For instance, an agent designed to support customer service teams that needed to access data about a customer could immediately identify that the most “reliable” data is likely to be located in a company’s CRM system – rather than in an email, or a spreadsheet.

Agentic AI Use Cases: AI Agents in Action

Since Agentic AI has a huge range of benefits to offer, it makes sense that there are a lot of use cases for this technology across industries too. On a broad scale, Agentic AI can help with all forms of business operations across sectors. It can handle things like supply chain management, optimizing inventory levels, forecasting demand, and logistics planning.

In the human resources landscape, AI agents could even transform talent management by automating various processes such as screening candidates, scheduling interviews, and coordinating training. They could even be used to create personalized development plans for each team member.

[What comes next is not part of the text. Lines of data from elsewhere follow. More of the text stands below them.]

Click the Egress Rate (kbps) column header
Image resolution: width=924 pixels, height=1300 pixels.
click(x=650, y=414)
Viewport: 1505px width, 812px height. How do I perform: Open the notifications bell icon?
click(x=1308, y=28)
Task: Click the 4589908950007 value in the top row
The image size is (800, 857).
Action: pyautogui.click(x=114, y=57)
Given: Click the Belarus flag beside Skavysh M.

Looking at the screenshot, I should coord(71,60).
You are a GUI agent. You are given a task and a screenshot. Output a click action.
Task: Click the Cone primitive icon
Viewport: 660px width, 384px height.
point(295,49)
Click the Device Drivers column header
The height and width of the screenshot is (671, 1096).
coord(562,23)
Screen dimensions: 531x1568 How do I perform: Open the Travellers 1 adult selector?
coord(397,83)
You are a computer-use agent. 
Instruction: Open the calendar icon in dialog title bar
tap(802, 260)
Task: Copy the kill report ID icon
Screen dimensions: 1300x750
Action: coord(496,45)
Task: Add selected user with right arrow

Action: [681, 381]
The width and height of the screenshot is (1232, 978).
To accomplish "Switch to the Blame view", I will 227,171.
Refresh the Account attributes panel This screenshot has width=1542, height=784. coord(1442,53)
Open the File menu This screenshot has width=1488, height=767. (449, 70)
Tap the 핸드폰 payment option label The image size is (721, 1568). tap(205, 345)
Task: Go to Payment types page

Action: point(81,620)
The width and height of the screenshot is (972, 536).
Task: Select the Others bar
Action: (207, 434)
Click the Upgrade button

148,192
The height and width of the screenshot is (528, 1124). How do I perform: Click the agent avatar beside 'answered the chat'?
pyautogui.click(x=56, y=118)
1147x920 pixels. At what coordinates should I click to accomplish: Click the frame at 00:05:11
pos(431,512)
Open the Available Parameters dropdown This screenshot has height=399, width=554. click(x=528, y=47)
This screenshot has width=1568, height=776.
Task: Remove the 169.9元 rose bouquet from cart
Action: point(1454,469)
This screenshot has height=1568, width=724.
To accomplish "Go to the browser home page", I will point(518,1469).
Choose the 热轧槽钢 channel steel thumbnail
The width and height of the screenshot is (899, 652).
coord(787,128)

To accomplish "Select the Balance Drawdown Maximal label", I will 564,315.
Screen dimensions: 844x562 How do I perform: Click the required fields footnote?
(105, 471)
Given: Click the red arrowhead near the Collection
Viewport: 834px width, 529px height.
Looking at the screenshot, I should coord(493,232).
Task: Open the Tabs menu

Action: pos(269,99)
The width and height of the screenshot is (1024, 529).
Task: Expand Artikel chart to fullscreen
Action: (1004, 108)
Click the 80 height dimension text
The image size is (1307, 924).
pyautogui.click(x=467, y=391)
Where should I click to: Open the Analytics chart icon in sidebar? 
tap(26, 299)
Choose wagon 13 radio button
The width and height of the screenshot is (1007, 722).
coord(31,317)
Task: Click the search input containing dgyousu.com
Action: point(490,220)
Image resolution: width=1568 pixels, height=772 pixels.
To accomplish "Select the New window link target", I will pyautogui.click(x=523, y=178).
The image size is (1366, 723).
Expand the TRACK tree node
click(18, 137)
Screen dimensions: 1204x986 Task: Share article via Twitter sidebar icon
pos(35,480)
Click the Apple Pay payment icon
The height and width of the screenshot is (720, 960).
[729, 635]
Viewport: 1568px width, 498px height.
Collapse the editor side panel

Beyond that, Agentic AI can support:

Customer Service Teams

Generative and conversational AI tools are already having a massive impact on customer support, enhancing self-service capabilities and routine communications. Agentic AI will bring a new level of capacity to AI support agents, enabling them to troubleshoot issues for customers, and complete a wider range of tasks, like initiating refunds, or entering a support ticket into a system.

Manufacturing

In manufacturing, Agentic AI will have a huge range of applications. It will be able to control and improve the flow of production lines, make suggestions on how to improve product design, and even track the performance of machines with IoT sensors.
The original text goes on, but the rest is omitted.